Host Cell Protein (HCP) contamination is a major concern in biopharmaceutical products produced in living cells. While many recombinant protein therapies use feedstocks of Chinese Hamster Ovary (CHO) cells, many cell and gene therapies use vectors produced in human cell lines such as HEK293. One of the most common vectors produced in HEK293 cells is adeno-associated virus (AAV).
Purifying AAVs from HEK293 feedstocks presents several challenges. AAVs are commonly expressed in suspension cells where the viral particles are produced within the host cell, unlike recombinant proteins which are expressed directly into the cell culture supernatant. This necessitates a lysis step, increasing the complexity of the contaminants to be removed, which now include HCP, HCDNA, various additives, and cell debris.
One of the key impurities to remove from AAV preparations are empty AAV particles which do not contain the genetic payload. These adversely affect the immune response during treatment. The most common method of removing these chromatographically is by using an ion exchange step, but any charged impurities in the post-affinity pool make this step even more difficult.
To achieve the required level of purity, an intermediate polishing step that utilizes a broad range of binding interactions is necessary to capture and remove any contaminants present. The HCPure™ ligand operates on the basis of hydrogen bonding and hydrophobicity, providing an orthogonal mode of purification than affinity, cation exchange (CEX), or anion exchange (AEX).
Previously, HCPure™ has been successfully used in different antibody workflows, including CHO and E. coli expression systems. We have also evaluated the performance of HCPure™ in a cell and gene therapy application, specifically contamination removal from AAV capsids.
Purification of AAV2 capsids in HEK293 feedstock began with an affinity capture purification step using commercially available pan serotype AAV resin. However, this step alone did not provide material of adequate purity, necessitating further polishing to remove host cell impurities.
After primary capture, the elution pool was conditioned to pH 7.2 and 350 mM NaCl, the buffer used for long-term storage of the AAV capsids. The load of 5×10^13 viral particles was passed in flowthrough mode through the HCPure™ host cell protein clearance resin, which was packed in a 10 cm bed height, 10 mm SNAP® column, also available from Astrea Bioseparations.
Analysis was conducted using SDS-PAGE to compare the load sample and the flowthrough fractions (figure 1). As we can see, the flowthrough fractions are much cleaner, with the eluate fraction containing the majority of the low molecular weight bands and very little of the bands corresponding to the 3 viral proteins. The recovery from the column runs is excellent, with very little virus present in the eluate fraction. Analysis of the sample by ELISA showed 100% recovery of AAV2, with 0.9% detected in the low pH and high salt strip, which was within the margin of error for this analysis.
Fig 1. SDS-PAGE showing removal of contamination in each flowthrough volume and contamination free eluate.
Fig 2. AAV Capsid recovery in eluate and salt strip fractions.

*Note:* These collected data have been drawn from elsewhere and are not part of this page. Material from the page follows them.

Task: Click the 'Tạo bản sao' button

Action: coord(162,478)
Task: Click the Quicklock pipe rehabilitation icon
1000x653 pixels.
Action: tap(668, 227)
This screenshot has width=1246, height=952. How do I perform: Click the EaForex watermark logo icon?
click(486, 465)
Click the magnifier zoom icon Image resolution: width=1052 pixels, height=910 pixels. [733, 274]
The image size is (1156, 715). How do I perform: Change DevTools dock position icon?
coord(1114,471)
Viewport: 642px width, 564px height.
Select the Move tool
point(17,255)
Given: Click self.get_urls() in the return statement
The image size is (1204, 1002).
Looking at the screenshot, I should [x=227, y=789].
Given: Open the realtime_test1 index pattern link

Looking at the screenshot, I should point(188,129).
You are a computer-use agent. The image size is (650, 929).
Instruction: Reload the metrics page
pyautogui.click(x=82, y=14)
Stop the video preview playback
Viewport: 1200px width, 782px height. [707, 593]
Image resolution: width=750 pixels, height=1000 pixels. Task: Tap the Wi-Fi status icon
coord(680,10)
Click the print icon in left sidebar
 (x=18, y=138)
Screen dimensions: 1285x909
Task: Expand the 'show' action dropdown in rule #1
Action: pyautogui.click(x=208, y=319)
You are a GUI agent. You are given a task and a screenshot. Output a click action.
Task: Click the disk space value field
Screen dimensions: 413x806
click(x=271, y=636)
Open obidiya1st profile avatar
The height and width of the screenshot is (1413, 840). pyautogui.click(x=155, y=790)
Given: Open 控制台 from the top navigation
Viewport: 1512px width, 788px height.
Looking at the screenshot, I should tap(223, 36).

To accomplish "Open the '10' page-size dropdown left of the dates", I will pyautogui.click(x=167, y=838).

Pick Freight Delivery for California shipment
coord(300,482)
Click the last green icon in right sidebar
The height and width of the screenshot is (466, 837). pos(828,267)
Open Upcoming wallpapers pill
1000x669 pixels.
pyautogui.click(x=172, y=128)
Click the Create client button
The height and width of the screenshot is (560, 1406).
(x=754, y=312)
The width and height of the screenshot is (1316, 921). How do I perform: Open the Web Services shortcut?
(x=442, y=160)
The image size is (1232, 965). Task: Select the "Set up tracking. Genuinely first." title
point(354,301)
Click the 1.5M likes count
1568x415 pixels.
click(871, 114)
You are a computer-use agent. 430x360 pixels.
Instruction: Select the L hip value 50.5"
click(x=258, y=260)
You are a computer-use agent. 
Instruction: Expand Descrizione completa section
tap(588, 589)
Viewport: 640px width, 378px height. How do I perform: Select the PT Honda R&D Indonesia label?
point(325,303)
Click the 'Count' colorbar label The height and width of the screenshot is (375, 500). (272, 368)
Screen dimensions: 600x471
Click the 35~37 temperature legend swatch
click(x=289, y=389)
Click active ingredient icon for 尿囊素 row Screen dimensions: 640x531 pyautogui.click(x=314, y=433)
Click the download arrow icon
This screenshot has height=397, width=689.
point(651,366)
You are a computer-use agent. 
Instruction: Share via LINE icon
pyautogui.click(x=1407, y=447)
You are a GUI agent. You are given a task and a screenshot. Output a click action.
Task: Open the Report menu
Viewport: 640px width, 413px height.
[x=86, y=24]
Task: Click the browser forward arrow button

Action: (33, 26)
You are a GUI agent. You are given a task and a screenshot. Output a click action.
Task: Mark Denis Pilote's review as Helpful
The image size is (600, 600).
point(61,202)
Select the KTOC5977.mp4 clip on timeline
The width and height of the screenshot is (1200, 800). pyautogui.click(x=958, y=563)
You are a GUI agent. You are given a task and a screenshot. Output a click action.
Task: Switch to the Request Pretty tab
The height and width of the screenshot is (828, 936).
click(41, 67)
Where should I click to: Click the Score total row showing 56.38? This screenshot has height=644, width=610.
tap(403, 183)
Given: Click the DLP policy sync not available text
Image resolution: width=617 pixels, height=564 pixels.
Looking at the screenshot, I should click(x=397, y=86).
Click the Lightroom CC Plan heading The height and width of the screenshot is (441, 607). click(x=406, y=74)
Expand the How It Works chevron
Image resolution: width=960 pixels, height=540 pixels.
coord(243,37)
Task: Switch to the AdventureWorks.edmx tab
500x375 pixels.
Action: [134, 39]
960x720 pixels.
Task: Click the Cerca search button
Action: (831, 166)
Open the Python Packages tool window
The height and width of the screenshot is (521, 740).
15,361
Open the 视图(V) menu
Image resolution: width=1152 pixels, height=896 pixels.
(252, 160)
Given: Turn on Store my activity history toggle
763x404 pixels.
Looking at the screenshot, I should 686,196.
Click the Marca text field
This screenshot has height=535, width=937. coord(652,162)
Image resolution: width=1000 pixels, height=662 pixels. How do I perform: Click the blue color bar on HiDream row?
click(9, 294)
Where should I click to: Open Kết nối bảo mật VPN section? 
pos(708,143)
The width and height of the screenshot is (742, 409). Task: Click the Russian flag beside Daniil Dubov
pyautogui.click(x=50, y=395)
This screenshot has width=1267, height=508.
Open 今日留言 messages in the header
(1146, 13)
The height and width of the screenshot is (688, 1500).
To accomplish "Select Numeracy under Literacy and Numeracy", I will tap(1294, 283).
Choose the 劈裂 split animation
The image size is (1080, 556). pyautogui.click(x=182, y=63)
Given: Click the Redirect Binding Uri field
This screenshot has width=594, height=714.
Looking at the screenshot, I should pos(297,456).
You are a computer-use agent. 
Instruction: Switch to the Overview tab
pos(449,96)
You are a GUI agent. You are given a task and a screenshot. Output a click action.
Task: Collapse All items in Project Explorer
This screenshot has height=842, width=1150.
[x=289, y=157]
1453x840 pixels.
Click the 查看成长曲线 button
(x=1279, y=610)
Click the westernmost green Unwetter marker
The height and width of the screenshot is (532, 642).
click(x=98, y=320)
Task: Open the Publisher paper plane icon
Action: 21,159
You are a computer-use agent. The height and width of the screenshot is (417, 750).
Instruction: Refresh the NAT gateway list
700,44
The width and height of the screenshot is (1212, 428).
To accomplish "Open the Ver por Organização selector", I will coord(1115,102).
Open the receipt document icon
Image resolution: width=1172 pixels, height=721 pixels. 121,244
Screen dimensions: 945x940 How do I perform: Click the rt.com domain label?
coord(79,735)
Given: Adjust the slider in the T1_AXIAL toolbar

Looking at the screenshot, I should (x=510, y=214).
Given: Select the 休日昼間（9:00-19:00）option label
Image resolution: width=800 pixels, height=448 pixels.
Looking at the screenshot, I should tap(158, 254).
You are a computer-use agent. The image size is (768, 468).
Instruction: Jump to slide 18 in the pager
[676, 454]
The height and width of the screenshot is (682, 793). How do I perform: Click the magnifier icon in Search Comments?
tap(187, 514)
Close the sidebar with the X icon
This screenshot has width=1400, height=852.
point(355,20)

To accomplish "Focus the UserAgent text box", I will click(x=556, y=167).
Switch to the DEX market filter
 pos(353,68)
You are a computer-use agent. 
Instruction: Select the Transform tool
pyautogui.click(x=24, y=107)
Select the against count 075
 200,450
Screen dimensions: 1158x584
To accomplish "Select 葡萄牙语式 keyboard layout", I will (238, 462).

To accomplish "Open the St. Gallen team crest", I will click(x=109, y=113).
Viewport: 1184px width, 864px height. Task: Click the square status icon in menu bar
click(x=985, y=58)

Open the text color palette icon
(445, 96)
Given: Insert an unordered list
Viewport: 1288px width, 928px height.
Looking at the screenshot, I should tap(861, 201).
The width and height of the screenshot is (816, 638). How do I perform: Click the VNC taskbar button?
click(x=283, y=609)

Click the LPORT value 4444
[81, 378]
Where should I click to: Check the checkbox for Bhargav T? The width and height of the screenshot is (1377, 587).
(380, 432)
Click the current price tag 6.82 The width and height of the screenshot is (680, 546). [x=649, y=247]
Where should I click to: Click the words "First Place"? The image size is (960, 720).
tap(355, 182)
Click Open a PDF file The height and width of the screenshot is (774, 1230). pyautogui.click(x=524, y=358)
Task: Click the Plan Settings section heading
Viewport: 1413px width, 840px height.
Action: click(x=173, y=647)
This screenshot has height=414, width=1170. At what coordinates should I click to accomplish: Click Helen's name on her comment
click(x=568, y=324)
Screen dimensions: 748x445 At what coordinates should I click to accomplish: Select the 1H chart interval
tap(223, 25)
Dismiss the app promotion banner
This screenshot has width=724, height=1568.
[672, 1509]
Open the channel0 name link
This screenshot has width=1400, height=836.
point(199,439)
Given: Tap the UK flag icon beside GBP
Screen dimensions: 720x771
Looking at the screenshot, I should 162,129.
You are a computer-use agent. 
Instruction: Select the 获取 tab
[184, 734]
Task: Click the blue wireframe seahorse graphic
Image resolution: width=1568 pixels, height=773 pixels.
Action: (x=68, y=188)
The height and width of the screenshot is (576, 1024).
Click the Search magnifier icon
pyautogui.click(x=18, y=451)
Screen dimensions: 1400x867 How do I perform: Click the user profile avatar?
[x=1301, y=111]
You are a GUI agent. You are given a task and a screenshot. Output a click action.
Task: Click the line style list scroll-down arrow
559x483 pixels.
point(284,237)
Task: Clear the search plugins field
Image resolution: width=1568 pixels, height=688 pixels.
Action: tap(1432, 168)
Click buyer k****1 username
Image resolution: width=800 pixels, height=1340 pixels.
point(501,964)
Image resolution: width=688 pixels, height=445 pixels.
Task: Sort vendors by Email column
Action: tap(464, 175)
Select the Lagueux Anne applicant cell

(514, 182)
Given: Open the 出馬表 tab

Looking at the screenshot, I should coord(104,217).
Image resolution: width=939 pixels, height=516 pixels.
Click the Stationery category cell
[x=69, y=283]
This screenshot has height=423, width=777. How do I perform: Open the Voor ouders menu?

Removing HCPs and maintaining product purity are critical to achieving effective therapeutic outcomes. Failing to effectively clear the final sample of host cell contamination can result in negative outcomes, including changes to therapeutic effectiveness and immunogenic responses in the patient. By using HCPure™ after an affinity capture step, host cell contamination can be effectively removed while still achieving high AAV capsid yields.
In summary, the production of AAVs from human cell lines presents challenges related to the removal of impurities, particularly host cell proteins (HCPs). HCPure™ offers a powerful solution to these challenges by utilizing hydrogen bonding and hydrophobicity interactions to capture and remove a broad range of contaminants. By implementing HCPure™ after an affinity capture step, researchers can achieve high yields of pure AAV capsids, free from host cell contamination. This is critical for the safety and efficacy of AAV-based gene therapies, ensuring that patients receive the intended therapeutic benefits without negative side effects.